#### [Problem requirements]
Give exactly the lines from the one that contains "You are a computer-use" through the end of the entries below, both included; the pictures stay out.

Stored data entries:

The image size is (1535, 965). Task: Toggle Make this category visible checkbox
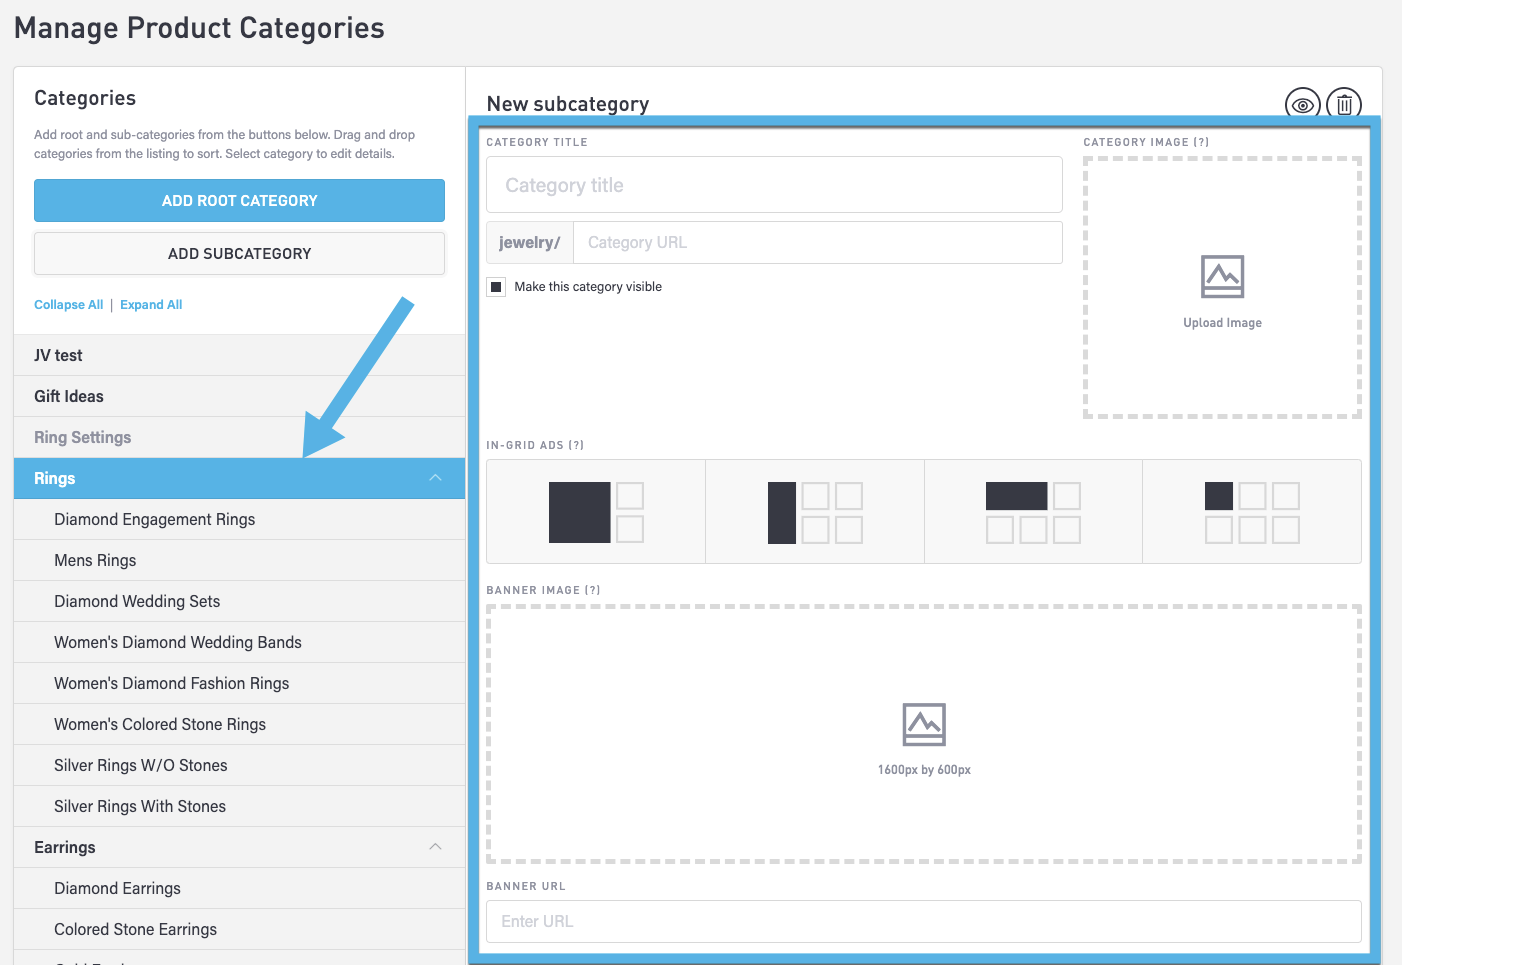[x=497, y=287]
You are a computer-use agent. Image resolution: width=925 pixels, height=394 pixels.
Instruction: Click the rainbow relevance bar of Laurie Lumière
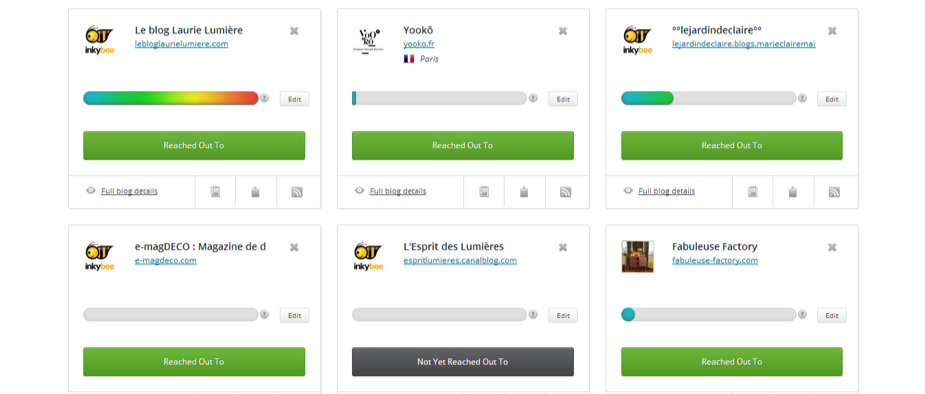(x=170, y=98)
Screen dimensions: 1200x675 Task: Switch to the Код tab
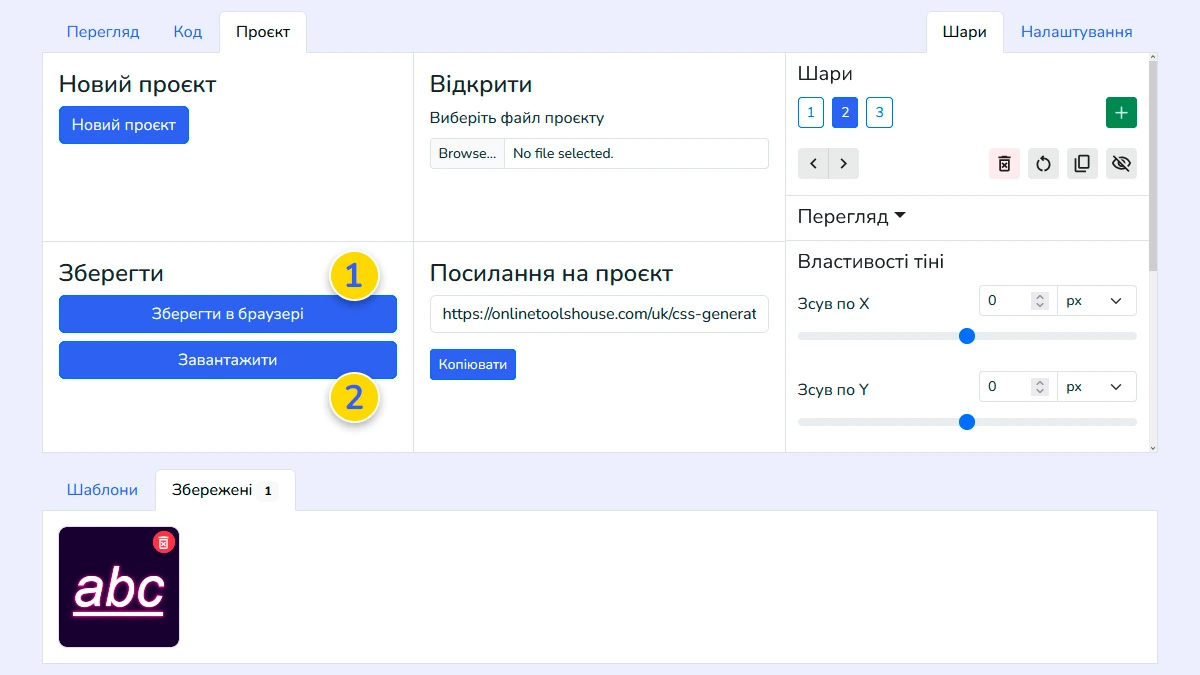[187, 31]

#### [Task response]
You are a computer-use agent. Image resolution: width=925 pixels, height=394 pixels.
Instruction: Click the rainbow relevance bar of Laurie Lumière
(x=170, y=98)
Screen dimensions: 1200x675 Task: Switch to the Код tab
[187, 31]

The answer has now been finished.